Suite à ces recours, l’institution dispose d’un mois pour se prononcer et devrait donc rendre sa décision d’ici le 10 août. Laurent Duplomb estime auprès du Figaro que cette pétition est « instrumentalisée » et destinée à « mettre la pression sur le Conseil constitutionnel ». Même réaction pour le patron de la FNSEA Arnaud Rousseau, fervent défenseur du texte. Pour ce dernier, l’agriculture française « disparaîtra » si on lui impose « des normes supérieures » à celles de ses voisins européens.

Ne pas promulguer la loi ?

Le succès de la pétition ne devrait pas influencer la décision des membres du Conseil constitutionnel, mais la société civile espère qu’il poussera le président de la République à réclamer une deuxième délibération sur le texte. C’est ce que permet l’article 10 de la Constitution. Emmanuel Macron peut demander, avec l’accord du Premier ministre et dans un délai de quinze jours après adoption définitive d’une loi, ou après l’avis du Conseil constitutionnel s’il est saisi, qu’une partie ou la totalité du texte soit réexaminée.

« Notre association demande solennellement au président de la République de ne pas promulguer la loi Duplomb, qui va à l’encontre des principes de précaution et de promotion d’un modèle agricole durable », écrit ainsi Générations futures. Cette demande est également émise par le groupe Écologiste et social à l’Assemblée. « Ce serait un moyen d’entendre le million de contestataires, analyse le constitutionnaliste Jean-Philippe Derosier dans les colonnes du Monde. On reprendrait alors une procédure législative classique avec le travail de la navette parlementaire. »

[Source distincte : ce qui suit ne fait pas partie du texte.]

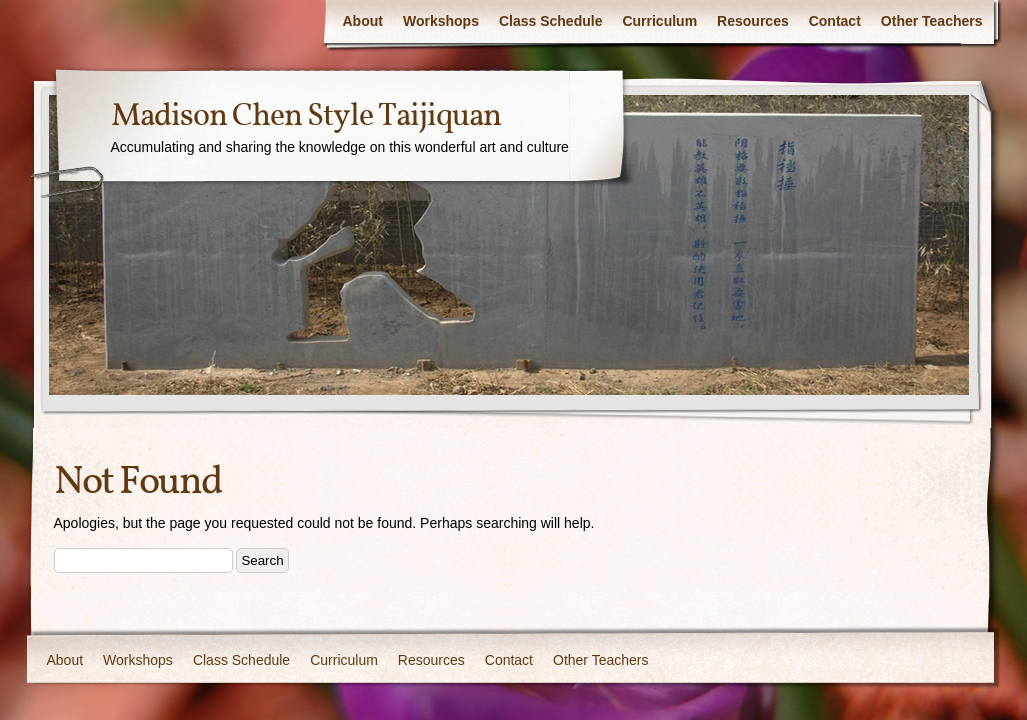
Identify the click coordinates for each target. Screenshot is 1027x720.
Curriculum (659, 21)
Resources (753, 21)
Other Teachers (932, 21)
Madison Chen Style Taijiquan (306, 117)
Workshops (441, 21)
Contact (835, 21)
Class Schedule (551, 21)
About (363, 21)
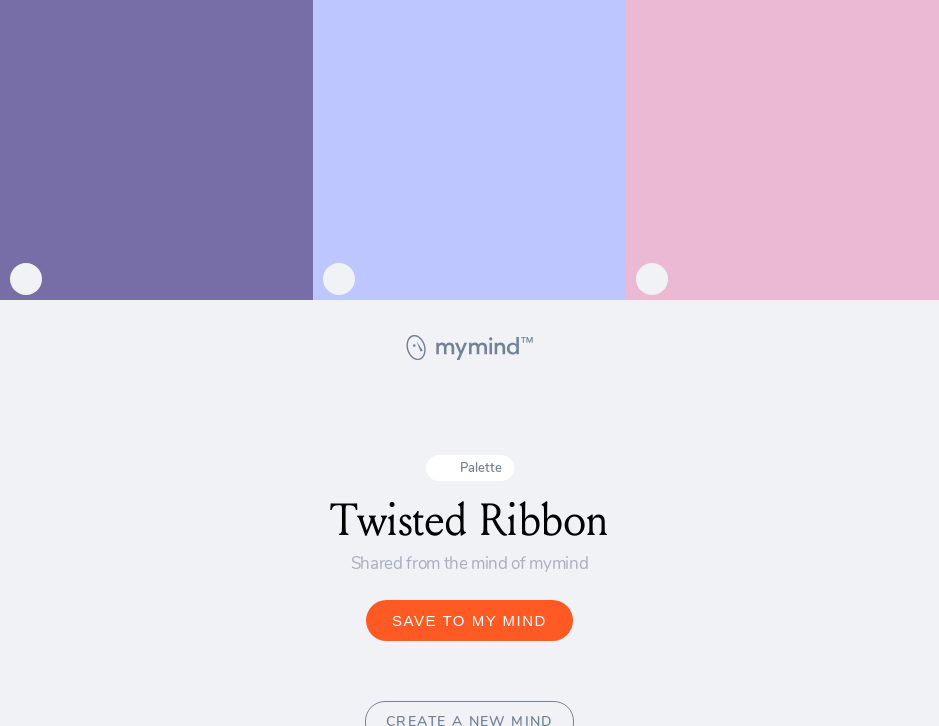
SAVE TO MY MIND (469, 620)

Les organisations opposées à la loi Duplomb visent une prochaine étape : atteindre les 2,3 millions de signatures pour dépasser la pétition de « L’affaire du siècle », sur la lutte contre le réchauffement climatique. Une autre option serait d’obtenir un référendum d’initiative partagée sur le sujet. Celui-ci peut être organisé si une proposition de loi, présentée par au moins un cinquième des parlementaires, est soutenue par au moins un dixième des électrices et électeurs, soit 4,8 millions de personnes.